Outcry after cardinal links homosexuality to abuse
The comments were made by Cardinal Tarcisio Bertone during a visit to Chile.
The French foreign ministry and some Catholic blogs that support the Pope also condemned the cardinal’s remarks.
As the scandal over sexual abuse of children by priests has spread, some in the Catholic Church have called for a review of the Church’s rule that prohibits priests from marrying, saying marriage would allow priests to enjoy a healthy sex life.
Bertone, the Vatican secretary of state, who is sometimes called the “deputy Pope,” told a news conference in Santiago: “Many psychologists and psychiatrists have shown that there is no link between celibacy and paedophilia, but many others have shown, I have recently been told, that there is a relationship between homosexuality and paedophilia.
“This pathology is one that touches all categories of people, and priests to a lesser degree in percentage terms,” he said.

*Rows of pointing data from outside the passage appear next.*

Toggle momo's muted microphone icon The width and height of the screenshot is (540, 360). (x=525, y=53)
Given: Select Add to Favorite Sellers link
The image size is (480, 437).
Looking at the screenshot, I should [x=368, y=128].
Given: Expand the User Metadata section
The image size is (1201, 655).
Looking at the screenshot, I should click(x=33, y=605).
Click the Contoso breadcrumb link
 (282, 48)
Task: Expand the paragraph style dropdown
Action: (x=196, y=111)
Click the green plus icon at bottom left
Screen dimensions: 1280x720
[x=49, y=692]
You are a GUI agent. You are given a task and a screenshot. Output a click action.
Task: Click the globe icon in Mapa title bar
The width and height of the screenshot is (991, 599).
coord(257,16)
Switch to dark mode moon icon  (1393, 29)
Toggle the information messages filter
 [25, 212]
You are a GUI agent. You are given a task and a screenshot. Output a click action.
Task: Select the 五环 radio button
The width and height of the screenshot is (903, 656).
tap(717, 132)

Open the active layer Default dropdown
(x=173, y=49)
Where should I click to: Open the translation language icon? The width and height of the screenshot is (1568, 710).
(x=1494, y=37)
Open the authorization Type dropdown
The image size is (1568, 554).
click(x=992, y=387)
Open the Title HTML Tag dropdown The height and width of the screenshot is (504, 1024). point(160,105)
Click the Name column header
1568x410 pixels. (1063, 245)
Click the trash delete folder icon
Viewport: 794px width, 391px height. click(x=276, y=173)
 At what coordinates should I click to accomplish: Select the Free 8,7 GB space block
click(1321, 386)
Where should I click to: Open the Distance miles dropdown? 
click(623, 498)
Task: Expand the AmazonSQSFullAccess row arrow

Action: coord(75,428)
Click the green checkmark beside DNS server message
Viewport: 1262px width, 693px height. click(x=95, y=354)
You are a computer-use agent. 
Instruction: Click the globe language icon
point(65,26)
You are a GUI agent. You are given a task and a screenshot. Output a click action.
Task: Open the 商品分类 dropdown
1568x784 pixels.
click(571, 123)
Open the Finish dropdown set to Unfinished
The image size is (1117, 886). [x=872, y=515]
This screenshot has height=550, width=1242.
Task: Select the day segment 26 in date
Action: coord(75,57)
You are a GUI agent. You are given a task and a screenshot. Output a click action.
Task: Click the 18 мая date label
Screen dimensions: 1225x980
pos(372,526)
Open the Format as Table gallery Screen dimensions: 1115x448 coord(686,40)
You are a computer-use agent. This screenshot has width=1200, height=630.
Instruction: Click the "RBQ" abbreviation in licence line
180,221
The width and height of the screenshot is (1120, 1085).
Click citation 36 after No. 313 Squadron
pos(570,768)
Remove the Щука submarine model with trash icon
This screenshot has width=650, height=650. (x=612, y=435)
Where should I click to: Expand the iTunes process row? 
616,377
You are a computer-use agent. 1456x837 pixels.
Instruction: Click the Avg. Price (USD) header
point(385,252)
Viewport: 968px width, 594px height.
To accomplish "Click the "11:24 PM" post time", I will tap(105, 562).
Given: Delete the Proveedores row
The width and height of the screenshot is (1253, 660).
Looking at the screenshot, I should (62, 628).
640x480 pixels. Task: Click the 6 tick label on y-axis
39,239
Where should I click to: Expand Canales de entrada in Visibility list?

“The behaviour of the priests in this case, the negative behaviour, is very serious, is scandalous.”
Gay rights activists reacted with derision and outrage.
“This is a scientific absurdity. The World Health Organisation calls homosexuality a variation of human behaviour. It is paedophilia that is a pathology, a crime, not homosexuality,” said Franco Grillini, a former parliamentarian who was at the vanguard of Italy’s gay rights movement.
“Because they have their own problems with the abuse crisis and don’t know how to handle it, they are trying to pass their ‘cross’ from their shoulders on to ours,” Grillini told Reuters.
The French foreign ministry called it an “unacceptable linkage that we condemn”.
Some pro-Vatican Catholic blogs said more controversy was the last thing the Vatican needed.
“Paedophilia and homosexuality: Bertone trips up — again — on gays,” read a post in the Italian-language Blog of the Friends of Pope Ratzinger.
It said the Pope might now have to “clean up the mess made by his right-hand man”.
Vatican spokesman Rev Federico Lombardi issued a statement in which he tried to douse the fire caused by the latest mishap. He said Church leaders were not trying to make “general affirmations of a specific psychological nature” and offered Church statistics that two-thirds of incidents of abuse by priests involved homosexual priests.
The Pope did not make any direct reference to the crisis facing the Church during his weekly general audience.
He may address the issue when he visits Malta this weekend. Ten Maltese men suing three priests for alleged child abuse have requested a private meeting with the Pope.